Capecitabine (Xeloda®). Xeloda is an oral chemotherapy that is converted into fluorouracil at the cellular level and is sometimes used for advanced cancer. It can cause diarrhea, nausea, mouth sores, and hand-foot syndrome (tingling, numbness, rain, redness or swelling of the hands or feet.).
Gemcitabine (Gemzar®). An antimetabolite used in treating advanced breast cancer. For some women, gemcitabine can cause loss of appetite, hair thinning, diarrhea, and nausea.
Vinorelbine (Navelbine®). Navelbine is sometimes used to treat advanced breast cancer. It can cause nausea, vomiting, mouth sores, and hair loss.
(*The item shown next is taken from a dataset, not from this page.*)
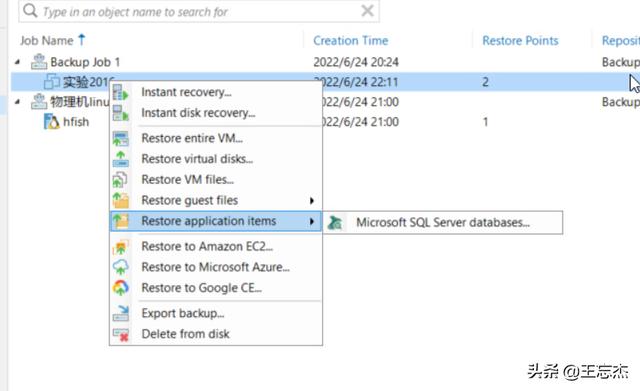
Task: Collapse the 物理机linux job tree node
Action: pyautogui.click(x=17, y=102)
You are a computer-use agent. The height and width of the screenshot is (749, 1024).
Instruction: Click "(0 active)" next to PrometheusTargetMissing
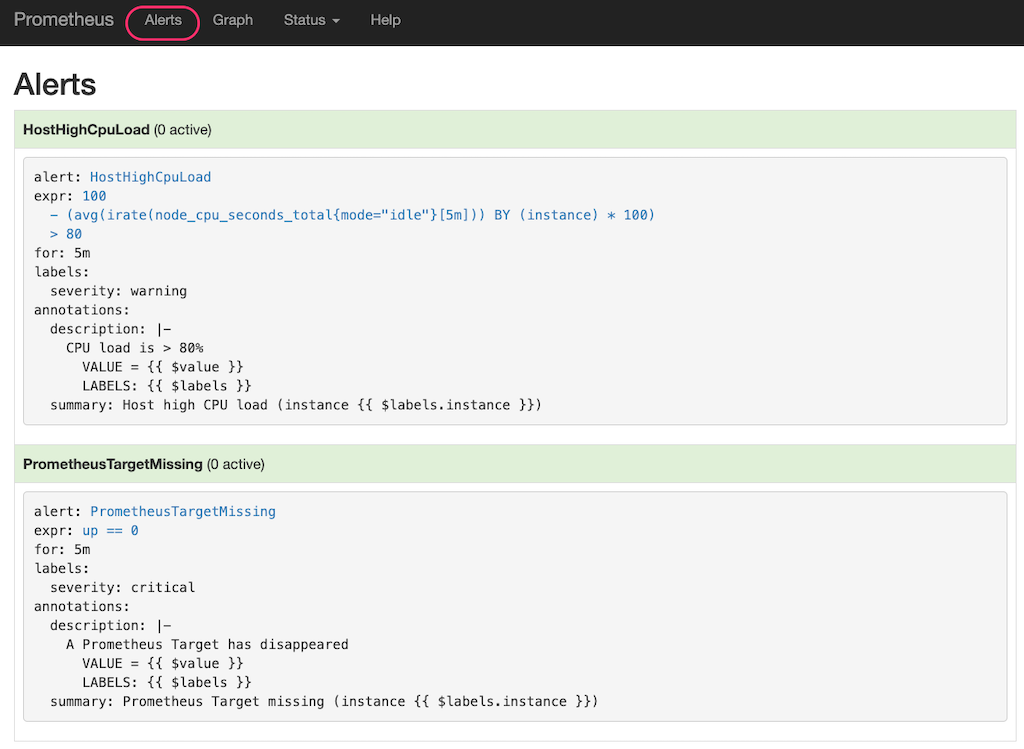tap(236, 464)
Ixabepilone (Ixempra®). Ixabepilone is a new drug shown to reduce tumor size or slow tumor growth in some patients with advanced or metastatic breast cancer. This drug belongs to a class of drugs called epothilone analogs, that work by binding to and interfering with structures called microtubules. Microtubules play a major role in cell division. Thus, cancer cell growth is slowed in the body. The drug is given by intravenous infusion once every three weeks. It can cause low white counts, low platelet counts, numbness or tingling in the hands or feet, constipation, nausea, and muscle and joint pain.
All of these drugs can cause changes in your blood counts that can make you feel very tired and make it harder for you to fight infections. Again, talk to your health care team about what side effects you should watch for and which, if any, need to be reported to the doctor right away. In most cases, there are things that can be done to help control or even prevent chemotherapy side effects.